Aujourd'hui, l'hôpital lui parle d'un cancer foudroyant qui expliquerait notamment les lésions découvertes sur sa rate et sur son foie, mais aussi toutes ses infections urinaires à répétition qu'elle a subies pendant deux ans. Marie-Hélène estime qu'on lui a caché la vérité et que sa mère n'a pas été soignée comme elle aurait dû l'être.
Ma mère est morte seule. Il n'y a eu aucune humanité. Si seulement on nous avait dit à mes frères et à moi, on pose le diagnostic : votre mère a un cancer, elle est gravement malade. On nous parle même maintenant d'un lymphome. Mais il fallait nous le dire avant ! Alors oui, cela me met très en colère. Ma mère n'a pas eu l'accompagnement qu'elle aurait dû avoir.
Marie-Hélèe Girard, fille d'une patiente décédée.
Un collectif pour dénoncer les "erreurs médicales"
La liste des reproches est très longue. Elle-même dit avoir également souffert d'une "mauvaise prise en charge" lors d'une opération de la vésicule biliaire à l'hôpital de Lons-le-Saunier Et apparemment, elle ne serait pas la seule. Voilà pourquoi elle a créé ce collectif des victimes de l'hôpital pour dénoncer les "erreurs médicales" et les dysfonctionnements. 38 familles l'ont déjà rejoint à ce jour.
J'ai des témoignages qui font froid dans le dos et c'est des gens qui n'osaient pas parler. Parce qu'on va à l'hôpital, on est victime, mais on ne peut rien dire.
Marie-Hélène Girard, porte-parole du collectif des victimes de l'hôpital de Lons-le-Saunier.
Après une première réunion qui a eu lieu le samedi 27 janvier 2024, le collectif a prévu de se réunir le 20 avril prochain à la salle des fêtes de Montmorot (Jura) pour envisager la suite des actions.
"Stop à l'hôpital bashing"
"Stop à l'hôpital bashing" répond la direction de l'établissement, sollicitée mardi 30 janvier par France 3 Franche-Comté. Dans un long communiqué. Elle défend "l'engagement du personnel hospitalier", dont la mise en cause, "sans doute symptôme d'une société qui s'interroge et qui doute, (...) est inacceptable". Elle redit également toute l'attention et l'écoute portées, dans tous les services, aux patients et à leurs proches.

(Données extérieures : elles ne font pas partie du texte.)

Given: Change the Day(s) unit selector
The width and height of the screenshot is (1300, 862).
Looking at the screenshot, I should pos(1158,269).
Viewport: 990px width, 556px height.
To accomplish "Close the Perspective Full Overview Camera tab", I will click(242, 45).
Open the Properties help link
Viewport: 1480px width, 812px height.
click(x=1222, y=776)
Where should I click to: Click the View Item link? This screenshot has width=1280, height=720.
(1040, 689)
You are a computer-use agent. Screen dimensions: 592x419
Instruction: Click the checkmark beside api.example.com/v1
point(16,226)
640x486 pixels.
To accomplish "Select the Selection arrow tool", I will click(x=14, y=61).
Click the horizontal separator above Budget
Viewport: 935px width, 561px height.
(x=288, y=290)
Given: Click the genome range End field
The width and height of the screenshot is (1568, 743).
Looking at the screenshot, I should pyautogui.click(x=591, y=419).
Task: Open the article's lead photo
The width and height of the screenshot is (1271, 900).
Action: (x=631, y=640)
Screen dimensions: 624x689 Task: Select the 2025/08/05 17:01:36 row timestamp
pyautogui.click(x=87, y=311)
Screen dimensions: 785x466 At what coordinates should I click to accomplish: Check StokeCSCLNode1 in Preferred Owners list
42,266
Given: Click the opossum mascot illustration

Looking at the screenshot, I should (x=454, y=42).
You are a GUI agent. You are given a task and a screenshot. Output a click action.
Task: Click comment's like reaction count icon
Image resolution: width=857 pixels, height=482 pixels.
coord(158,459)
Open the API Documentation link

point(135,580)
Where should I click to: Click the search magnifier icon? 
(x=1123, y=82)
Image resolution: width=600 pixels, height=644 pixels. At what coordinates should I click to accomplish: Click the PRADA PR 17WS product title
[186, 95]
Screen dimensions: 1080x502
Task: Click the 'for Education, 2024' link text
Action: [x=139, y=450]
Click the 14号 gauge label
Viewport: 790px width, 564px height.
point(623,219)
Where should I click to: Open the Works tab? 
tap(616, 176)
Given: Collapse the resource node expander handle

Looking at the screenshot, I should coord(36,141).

La direction de l'hôpital reconnaît néanmoins un "contexte sanitaire difficile". Entre novembre 2023 et janvier 2024, "le centre hospitalier a été, comme la plupart des autres établissements publics de santé, sujet à des afflux de patients liés notamment aux épidémies de grippe ou encore de Covid voire de réductions de l'offre sanitaire libérale". Rappelant que l'an passé, on a compté ici 40 000 passages aux urgences, 25 000 hospitalisations et 1 000 naissances.
Plusieurs plaintes en cours
L'hôpital de Lons-le-Saunier est par ailleurs concerné par plusieurs plaintes de nature différente. Une famille, qui reproche à l'hôpital d'avoir mis cinq jours à déceler l'hémorragie cérébrale de son bébé, resté handicapé, malgré l'insistance de sa mère, a ainsi déposé plainte contre l'établissement. Une information judiciaire a été ouverte pour "blessure involontaire avec ITT de moins de trois mois par violation manifestement délibérée d'une obligation de sécurité ou de prudence", a confirmé à l'AFP le parquet de Lons-le-Saunier.
La veuve d'un médecin urgentiste de l'hôpital a également déposé plainte contre X pour "homicide involontaire et non assistance à personne en danger" après le décès de son mari du Covid-19 en avril 2020. Une information judiciaire a été ouverte en mai 2023.
Enfin, l'hôpital est visé par une enquête préliminaire pour "harcèlement", toujours selon le parquet.